[Activity] Go through the entries, filter for the word "heading", and copy every line that has it.

○ ○ ○ ○

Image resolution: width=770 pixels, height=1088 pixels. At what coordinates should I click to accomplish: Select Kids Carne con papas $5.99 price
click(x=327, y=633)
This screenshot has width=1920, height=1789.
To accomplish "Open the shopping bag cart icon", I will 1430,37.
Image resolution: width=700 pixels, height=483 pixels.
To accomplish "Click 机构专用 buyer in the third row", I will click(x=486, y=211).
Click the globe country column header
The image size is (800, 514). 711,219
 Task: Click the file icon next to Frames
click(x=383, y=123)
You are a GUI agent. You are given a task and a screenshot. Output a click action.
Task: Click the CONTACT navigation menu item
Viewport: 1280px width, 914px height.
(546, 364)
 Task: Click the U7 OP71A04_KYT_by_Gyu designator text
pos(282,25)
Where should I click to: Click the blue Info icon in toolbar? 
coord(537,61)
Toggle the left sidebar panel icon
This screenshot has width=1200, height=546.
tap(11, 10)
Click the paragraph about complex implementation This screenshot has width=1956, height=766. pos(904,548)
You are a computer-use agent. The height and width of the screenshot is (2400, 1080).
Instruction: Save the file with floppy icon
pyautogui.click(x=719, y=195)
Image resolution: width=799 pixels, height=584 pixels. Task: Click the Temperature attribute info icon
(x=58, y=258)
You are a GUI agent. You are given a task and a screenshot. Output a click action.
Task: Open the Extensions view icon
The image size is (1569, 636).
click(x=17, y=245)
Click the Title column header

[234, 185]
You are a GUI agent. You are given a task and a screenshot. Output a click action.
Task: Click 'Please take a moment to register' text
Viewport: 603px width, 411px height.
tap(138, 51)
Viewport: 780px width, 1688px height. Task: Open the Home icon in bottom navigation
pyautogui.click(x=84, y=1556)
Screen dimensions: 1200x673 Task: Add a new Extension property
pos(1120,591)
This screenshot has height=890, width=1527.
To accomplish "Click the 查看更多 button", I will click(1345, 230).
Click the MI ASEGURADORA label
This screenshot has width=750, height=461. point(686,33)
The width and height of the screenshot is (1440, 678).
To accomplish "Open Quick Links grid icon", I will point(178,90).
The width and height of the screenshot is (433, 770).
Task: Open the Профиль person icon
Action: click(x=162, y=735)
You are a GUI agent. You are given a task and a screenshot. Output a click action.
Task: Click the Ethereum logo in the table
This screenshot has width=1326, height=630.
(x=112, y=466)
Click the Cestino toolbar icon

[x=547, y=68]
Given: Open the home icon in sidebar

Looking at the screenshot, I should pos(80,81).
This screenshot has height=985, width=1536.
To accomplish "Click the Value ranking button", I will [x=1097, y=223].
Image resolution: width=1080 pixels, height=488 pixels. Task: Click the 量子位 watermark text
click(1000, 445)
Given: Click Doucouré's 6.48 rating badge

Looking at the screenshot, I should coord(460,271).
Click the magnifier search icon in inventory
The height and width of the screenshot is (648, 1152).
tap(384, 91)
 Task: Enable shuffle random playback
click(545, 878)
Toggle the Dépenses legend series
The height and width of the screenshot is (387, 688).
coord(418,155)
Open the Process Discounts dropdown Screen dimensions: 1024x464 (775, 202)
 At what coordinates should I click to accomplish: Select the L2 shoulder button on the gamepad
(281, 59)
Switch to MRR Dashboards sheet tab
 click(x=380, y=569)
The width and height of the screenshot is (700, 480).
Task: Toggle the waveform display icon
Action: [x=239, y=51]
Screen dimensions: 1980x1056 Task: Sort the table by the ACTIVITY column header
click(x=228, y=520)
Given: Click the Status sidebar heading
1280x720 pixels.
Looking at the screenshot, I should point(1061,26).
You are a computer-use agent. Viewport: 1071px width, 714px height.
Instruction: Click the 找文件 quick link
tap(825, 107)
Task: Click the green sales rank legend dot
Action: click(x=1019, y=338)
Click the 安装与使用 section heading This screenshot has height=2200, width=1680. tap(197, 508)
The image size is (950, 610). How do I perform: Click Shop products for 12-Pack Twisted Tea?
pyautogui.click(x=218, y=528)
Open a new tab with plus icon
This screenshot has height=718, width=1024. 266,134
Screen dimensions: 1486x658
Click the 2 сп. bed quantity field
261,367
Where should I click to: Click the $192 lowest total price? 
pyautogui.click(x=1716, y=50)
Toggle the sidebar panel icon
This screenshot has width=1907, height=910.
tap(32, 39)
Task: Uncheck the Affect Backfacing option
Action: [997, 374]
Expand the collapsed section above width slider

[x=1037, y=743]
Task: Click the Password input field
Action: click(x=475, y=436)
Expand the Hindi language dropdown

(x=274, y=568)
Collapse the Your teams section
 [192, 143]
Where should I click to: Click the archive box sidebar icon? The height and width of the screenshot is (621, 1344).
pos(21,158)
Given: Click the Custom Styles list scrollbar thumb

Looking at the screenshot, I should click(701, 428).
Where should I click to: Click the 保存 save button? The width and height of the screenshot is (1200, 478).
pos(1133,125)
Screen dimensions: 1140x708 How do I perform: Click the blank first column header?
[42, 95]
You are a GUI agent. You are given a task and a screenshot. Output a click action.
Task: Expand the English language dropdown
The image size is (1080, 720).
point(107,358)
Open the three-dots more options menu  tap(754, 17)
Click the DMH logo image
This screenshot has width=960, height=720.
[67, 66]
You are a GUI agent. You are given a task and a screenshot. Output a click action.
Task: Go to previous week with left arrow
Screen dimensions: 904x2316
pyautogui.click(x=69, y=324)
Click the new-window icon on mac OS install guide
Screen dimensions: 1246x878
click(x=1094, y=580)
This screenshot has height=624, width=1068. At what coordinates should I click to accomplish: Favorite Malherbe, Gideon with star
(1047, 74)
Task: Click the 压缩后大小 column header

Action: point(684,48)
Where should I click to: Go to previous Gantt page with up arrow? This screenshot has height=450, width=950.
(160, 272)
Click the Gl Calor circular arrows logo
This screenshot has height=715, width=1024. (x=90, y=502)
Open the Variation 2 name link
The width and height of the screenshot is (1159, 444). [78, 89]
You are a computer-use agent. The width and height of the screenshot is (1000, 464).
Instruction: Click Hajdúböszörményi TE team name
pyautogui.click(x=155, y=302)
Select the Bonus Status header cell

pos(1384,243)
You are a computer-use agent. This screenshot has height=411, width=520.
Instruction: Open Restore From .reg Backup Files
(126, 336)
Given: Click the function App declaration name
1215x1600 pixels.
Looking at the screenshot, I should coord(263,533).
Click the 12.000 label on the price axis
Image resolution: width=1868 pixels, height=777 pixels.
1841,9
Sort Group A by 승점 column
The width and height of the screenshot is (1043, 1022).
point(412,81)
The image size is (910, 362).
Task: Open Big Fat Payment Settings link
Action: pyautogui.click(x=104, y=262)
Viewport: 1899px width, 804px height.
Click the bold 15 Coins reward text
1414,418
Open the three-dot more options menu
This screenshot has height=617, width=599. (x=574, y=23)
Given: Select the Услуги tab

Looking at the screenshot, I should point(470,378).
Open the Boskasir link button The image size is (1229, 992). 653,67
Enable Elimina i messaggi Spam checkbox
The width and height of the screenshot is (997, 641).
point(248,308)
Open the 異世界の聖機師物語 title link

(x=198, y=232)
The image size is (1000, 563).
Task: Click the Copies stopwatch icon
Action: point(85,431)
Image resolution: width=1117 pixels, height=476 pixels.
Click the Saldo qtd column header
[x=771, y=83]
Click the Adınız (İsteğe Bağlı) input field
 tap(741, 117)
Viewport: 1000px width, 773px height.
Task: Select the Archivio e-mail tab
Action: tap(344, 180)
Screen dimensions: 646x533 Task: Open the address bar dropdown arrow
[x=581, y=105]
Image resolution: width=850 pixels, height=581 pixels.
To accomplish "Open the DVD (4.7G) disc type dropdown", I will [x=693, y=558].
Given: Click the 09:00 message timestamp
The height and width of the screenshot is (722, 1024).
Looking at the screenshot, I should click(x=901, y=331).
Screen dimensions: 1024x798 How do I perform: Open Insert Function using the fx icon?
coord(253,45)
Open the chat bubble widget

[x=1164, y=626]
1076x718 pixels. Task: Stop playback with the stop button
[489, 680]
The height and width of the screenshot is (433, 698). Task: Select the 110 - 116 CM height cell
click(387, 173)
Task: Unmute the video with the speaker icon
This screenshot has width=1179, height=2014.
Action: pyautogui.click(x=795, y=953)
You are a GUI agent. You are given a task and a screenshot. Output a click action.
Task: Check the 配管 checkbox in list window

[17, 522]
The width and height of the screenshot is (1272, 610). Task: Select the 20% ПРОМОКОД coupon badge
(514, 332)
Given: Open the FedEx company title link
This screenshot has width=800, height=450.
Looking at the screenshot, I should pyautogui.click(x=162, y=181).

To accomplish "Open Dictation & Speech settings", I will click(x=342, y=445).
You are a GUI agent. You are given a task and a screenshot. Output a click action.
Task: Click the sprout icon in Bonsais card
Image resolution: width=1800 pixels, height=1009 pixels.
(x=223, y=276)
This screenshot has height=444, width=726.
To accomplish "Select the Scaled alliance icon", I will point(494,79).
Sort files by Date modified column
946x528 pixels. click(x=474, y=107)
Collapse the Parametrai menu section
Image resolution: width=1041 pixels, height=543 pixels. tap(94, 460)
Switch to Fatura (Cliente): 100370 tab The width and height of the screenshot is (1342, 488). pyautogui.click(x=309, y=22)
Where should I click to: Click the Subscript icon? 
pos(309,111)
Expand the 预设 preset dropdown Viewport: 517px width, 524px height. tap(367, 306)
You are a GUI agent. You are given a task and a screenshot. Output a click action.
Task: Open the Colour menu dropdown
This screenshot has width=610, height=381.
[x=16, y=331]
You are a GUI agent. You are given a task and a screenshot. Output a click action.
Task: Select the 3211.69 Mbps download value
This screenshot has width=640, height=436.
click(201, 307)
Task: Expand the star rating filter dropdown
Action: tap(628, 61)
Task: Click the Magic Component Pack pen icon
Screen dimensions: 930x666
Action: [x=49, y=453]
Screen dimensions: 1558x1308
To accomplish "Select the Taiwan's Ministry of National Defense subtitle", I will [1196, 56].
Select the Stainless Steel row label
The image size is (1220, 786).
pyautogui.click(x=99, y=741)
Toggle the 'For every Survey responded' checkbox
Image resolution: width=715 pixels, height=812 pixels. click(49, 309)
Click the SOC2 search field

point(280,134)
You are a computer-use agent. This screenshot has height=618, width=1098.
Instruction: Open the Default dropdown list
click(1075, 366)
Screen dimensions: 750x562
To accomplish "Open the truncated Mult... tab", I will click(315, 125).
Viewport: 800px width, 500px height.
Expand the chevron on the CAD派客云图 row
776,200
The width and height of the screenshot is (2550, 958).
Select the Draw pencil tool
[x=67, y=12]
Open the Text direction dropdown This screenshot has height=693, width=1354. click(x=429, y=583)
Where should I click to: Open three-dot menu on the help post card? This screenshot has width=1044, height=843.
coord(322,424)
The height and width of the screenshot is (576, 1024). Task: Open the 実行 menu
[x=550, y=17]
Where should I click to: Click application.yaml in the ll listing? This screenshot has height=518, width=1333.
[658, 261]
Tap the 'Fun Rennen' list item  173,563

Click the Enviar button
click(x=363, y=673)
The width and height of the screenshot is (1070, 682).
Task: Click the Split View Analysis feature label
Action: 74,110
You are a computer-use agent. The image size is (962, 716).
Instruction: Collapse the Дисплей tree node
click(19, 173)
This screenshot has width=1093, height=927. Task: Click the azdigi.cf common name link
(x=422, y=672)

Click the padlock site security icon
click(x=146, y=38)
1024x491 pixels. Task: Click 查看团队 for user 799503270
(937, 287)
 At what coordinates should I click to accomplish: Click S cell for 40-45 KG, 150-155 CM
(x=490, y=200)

○ ○ ○ ○

[Solution for this problem]
Given: Click the Status sidebar heading
Click the 安装与使用 section heading This screenshot has height=2200, width=1680. tap(197, 508)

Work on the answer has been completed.